[Material supplied]:
# # #
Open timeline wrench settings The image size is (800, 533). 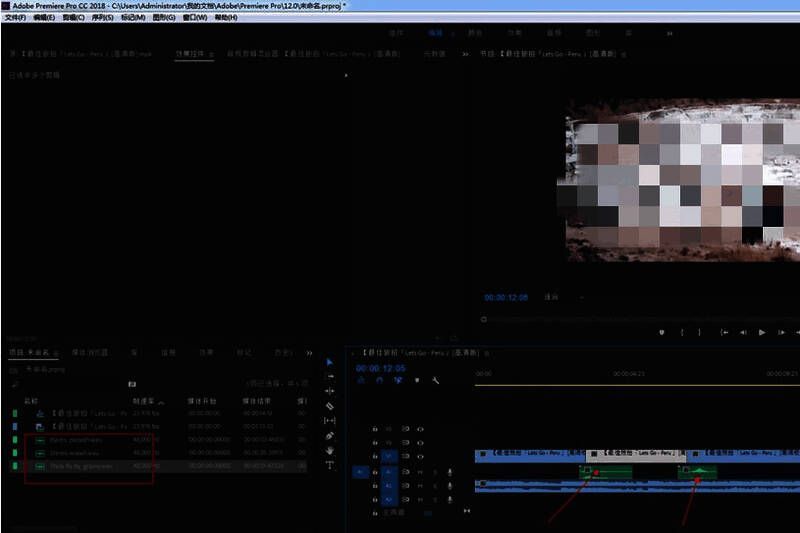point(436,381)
# # #
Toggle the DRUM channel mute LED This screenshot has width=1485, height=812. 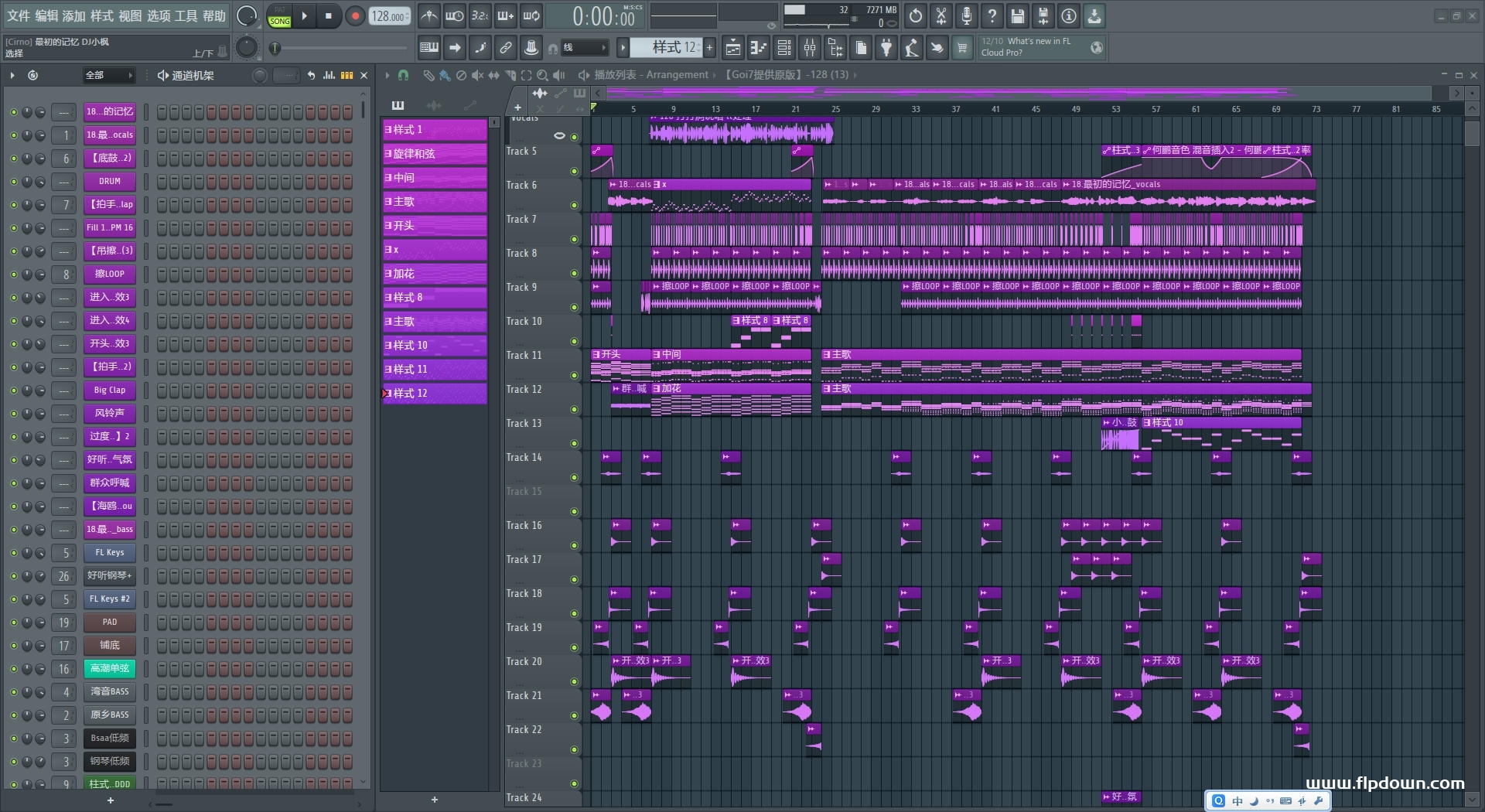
# # #
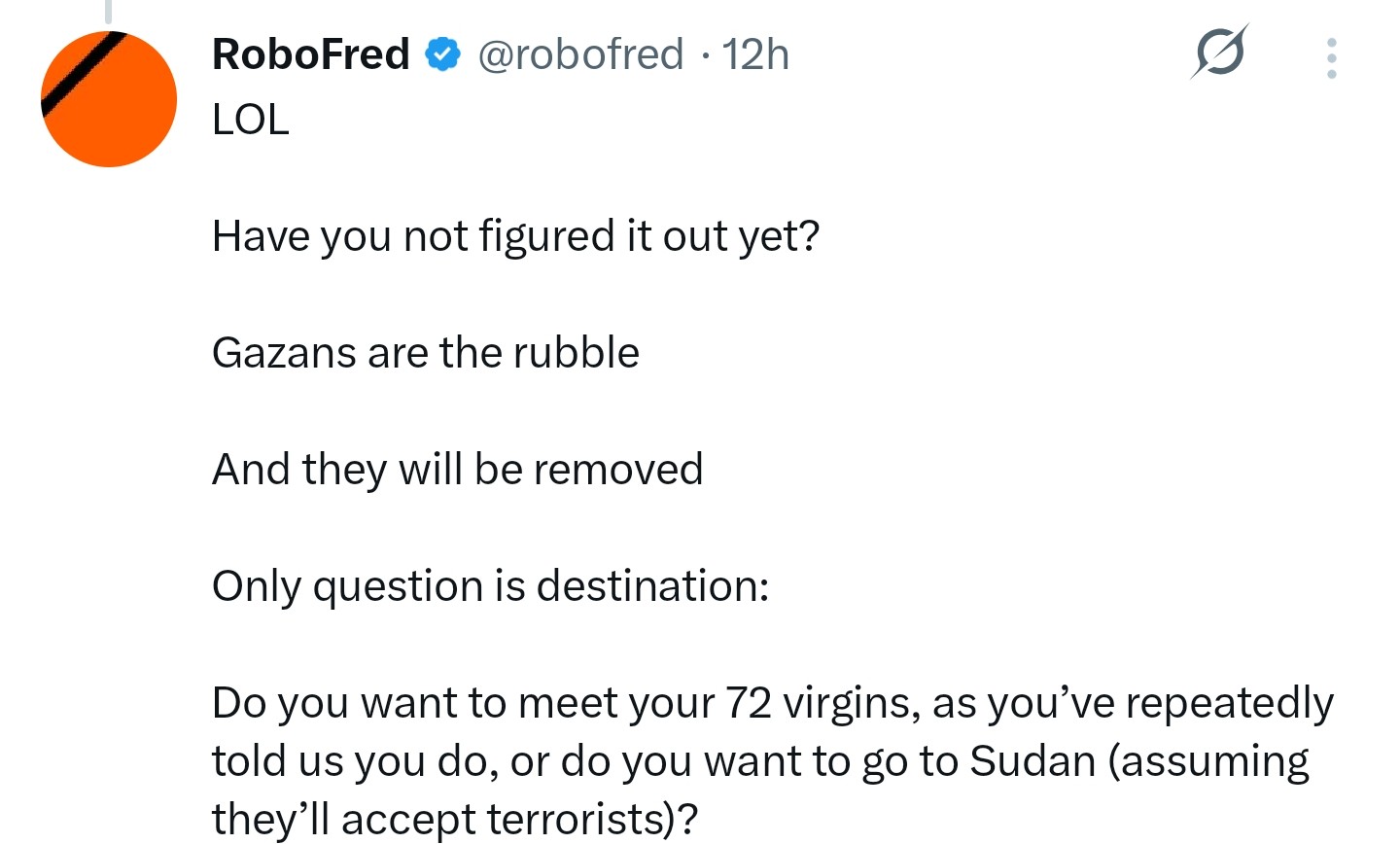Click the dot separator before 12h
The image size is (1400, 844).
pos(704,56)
# # #
[Exercise aim]: Rewrite the data from the line with "Click the dot separator before 12h" up to and including the line with "pos(704,56)", putting "divider" in place of "separator" and leaving everything else unchanged. Omit the pictures from your answer.

[Response to this exercise]:
Click the dot divider before 12h
The image size is (1400, 844).
pos(704,56)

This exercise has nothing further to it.